### DESCRIPTION OF THE TASK
Print out the data below in full, exactly as written.

Pixel coordinate grounding data:
=====

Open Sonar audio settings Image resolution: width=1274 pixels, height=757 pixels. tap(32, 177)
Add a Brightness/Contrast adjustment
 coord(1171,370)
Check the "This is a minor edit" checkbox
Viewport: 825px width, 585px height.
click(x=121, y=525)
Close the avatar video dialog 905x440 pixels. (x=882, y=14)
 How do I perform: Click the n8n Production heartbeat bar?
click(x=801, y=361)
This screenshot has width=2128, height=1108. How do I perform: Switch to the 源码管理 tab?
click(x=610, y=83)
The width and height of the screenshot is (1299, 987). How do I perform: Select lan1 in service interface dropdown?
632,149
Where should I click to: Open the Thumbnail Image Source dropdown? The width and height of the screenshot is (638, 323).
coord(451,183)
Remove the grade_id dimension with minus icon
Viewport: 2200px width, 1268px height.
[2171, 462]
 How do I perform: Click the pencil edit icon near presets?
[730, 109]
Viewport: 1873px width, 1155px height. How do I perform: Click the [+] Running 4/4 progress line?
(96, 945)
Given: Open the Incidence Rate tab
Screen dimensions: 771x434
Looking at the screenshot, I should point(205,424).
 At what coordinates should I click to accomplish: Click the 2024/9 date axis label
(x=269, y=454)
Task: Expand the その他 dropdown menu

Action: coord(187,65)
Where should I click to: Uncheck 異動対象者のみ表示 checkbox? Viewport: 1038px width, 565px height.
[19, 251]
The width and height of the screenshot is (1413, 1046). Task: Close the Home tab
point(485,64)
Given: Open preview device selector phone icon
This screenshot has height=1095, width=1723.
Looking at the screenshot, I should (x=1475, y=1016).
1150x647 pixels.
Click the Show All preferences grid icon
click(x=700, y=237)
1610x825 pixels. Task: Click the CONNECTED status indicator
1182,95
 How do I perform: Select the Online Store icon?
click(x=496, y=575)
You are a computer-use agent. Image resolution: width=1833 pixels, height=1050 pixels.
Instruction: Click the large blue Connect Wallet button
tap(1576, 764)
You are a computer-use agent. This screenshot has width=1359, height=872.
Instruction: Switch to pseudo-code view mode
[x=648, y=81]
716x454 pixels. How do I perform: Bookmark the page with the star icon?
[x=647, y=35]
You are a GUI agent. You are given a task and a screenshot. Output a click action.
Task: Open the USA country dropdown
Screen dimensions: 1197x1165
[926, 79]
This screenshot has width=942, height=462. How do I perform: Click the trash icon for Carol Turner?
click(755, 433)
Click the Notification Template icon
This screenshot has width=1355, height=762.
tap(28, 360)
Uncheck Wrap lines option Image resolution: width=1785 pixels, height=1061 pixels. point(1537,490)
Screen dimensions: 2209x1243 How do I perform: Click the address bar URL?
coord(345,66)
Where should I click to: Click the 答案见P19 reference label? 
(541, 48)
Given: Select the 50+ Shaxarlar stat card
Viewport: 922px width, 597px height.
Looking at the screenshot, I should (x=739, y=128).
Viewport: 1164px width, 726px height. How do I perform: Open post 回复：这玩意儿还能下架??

=====

### THE COMPLETED TASK
Open Sonar audio settings Image resolution: width=1274 pixels, height=757 pixels. tap(32, 177)
Add a Brightness/Contrast adjustment
 coord(1171,370)
Check the "This is a minor edit" checkbox
Viewport: 825px width, 585px height.
click(x=121, y=525)
Close the avatar video dialog 905x440 pixels. (x=882, y=14)
 How do I perform: Click the n8n Production heartbeat bar?
click(x=801, y=361)
This screenshot has width=2128, height=1108. How do I perform: Switch to the 源码管理 tab?
click(x=610, y=83)
The width and height of the screenshot is (1299, 987). How do I perform: Select lan1 in service interface dropdown?
632,149
Where should I click to: Open the Thumbnail Image Source dropdown? The width and height of the screenshot is (638, 323).
coord(451,183)
Remove the grade_id dimension with minus icon
Viewport: 2200px width, 1268px height.
[2171, 462]
 How do I perform: Click the pencil edit icon near presets?
[730, 109]
Viewport: 1873px width, 1155px height. How do I perform: Click the [+] Running 4/4 progress line?
(96, 945)
Given: Open the Incidence Rate tab
Screen dimensions: 771x434
Looking at the screenshot, I should point(205,424).
 At what coordinates should I click to accomplish: Click the 2024/9 date axis label
(x=269, y=454)
Task: Expand the その他 dropdown menu

Action: coord(187,65)
Where should I click to: Uncheck 異動対象者のみ表示 checkbox? Viewport: 1038px width, 565px height.
[19, 251]
The width and height of the screenshot is (1413, 1046). Task: Close the Home tab
point(485,64)
Given: Open preview device selector phone icon
This screenshot has height=1095, width=1723.
Looking at the screenshot, I should (x=1475, y=1016).
1150x647 pixels.
Click the Show All preferences grid icon
click(x=700, y=237)
1610x825 pixels. Task: Click the CONNECTED status indicator
1182,95
 How do I perform: Select the Online Store icon?
click(x=496, y=575)
You are a computer-use agent. Image resolution: width=1833 pixels, height=1050 pixels.
Instruction: Click the large blue Connect Wallet button
tap(1576, 764)
You are a computer-use agent. This screenshot has width=1359, height=872.
Instruction: Switch to pseudo-code view mode
[x=648, y=81]
716x454 pixels. How do I perform: Bookmark the page with the star icon?
[x=647, y=35]
You are a GUI agent. You are given a task and a screenshot. Output a click action.
Task: Open the USA country dropdown
Screen dimensions: 1197x1165
[926, 79]
This screenshot has width=942, height=462. How do I perform: Click the trash icon for Carol Turner?
click(755, 433)
Click the Notification Template icon
This screenshot has width=1355, height=762.
tap(28, 360)
Uncheck Wrap lines option Image resolution: width=1785 pixels, height=1061 pixels. point(1537,490)
Screen dimensions: 2209x1243 How do I perform: Click the address bar URL?
coord(345,66)
Where should I click to: Click the 答案见P19 reference label? 
(541, 48)
Given: Select the 50+ Shaxarlar stat card
Viewport: 922px width, 597px height.
Looking at the screenshot, I should (x=739, y=128).
Viewport: 1164px width, 726px height. How do I perform: Open post 回复：这玩意儿还能下架??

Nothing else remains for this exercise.